La Casa de las Aguas quedó atrás y nos dirigimos a la Cooperativa de la Aurora, donde se puso el broche de oro al domingo. Allí, su presidente, Juan Rafael Portero, nos recibió y amablemente nos explicó el proceso que sigue la uva desde su recepción hasta que luego con posterioridad a su transformación llega a nuestra copa para deleite de nuestros sentidos.
Nos acompañó por las instalaciones, pudiendo comprobar así el arduo proceso, y finalizó nuestra visita rodeados de botas, con un catavino en la mano y degustando unas tapas típicas de nuestra gastronomía.

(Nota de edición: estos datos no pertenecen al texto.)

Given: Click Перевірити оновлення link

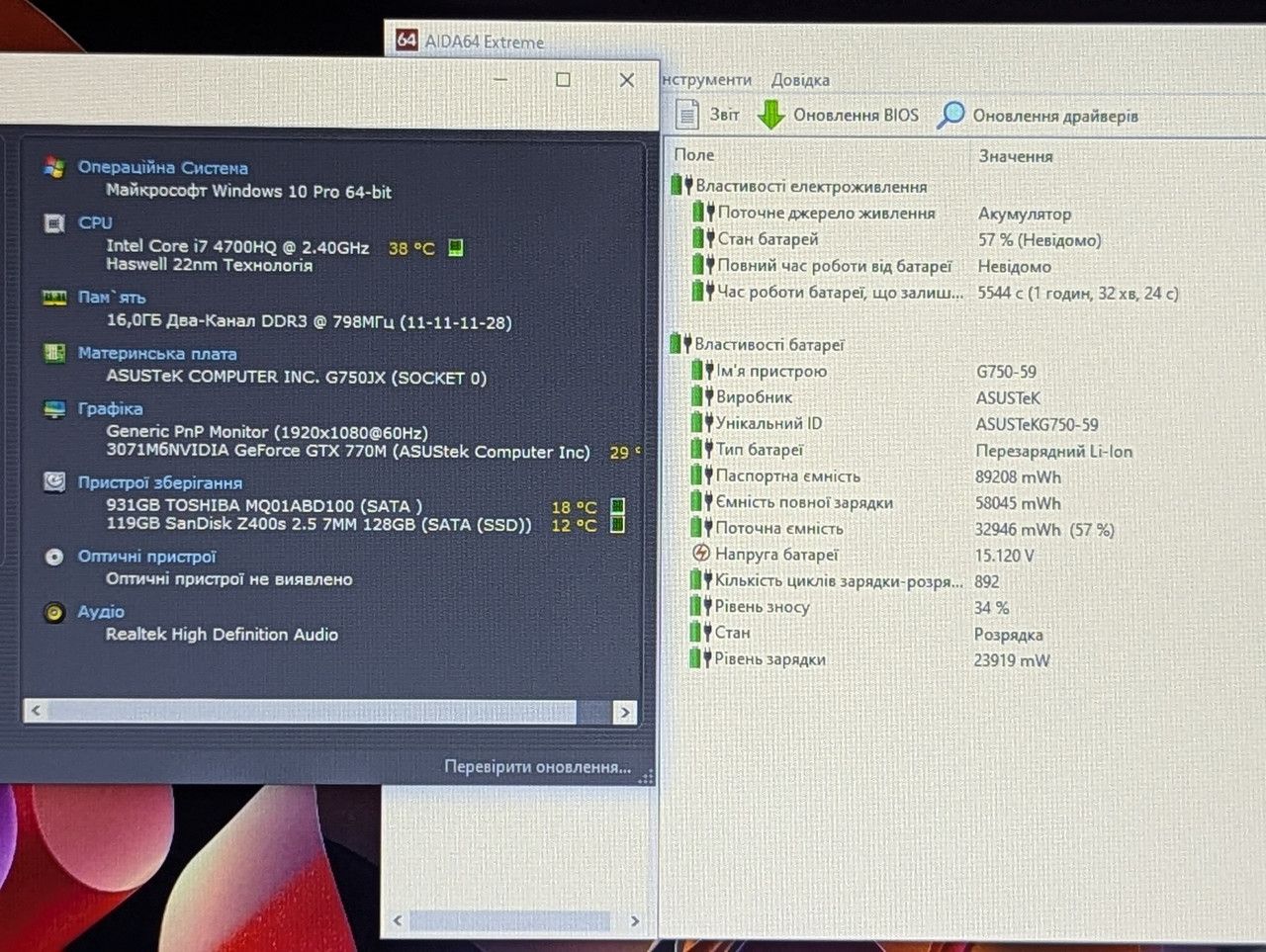Looking at the screenshot, I should click(537, 767).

Así, el tapeo, el vino y la buena conversación pusieron fin a un domingo cultural en el cual, además, fuimos emplazados por el presidente de la Cooperativa al mes de febrero para disfrutar de los aceites del año con un desayuno molinero.
Qué más se puede pedir... Agradecer a todos aquellos que nos acompañaron en la visita de ayer, pedir disculpas a todos los que quisieron venir y no pudieron por estar ya completo el número de plazas, y animar a todo aquel que le apetezca a que nos acompañe en las futuras. En esa ocasión intentaremos no tener que decir a nadie que nos hemos quedado sin sitio.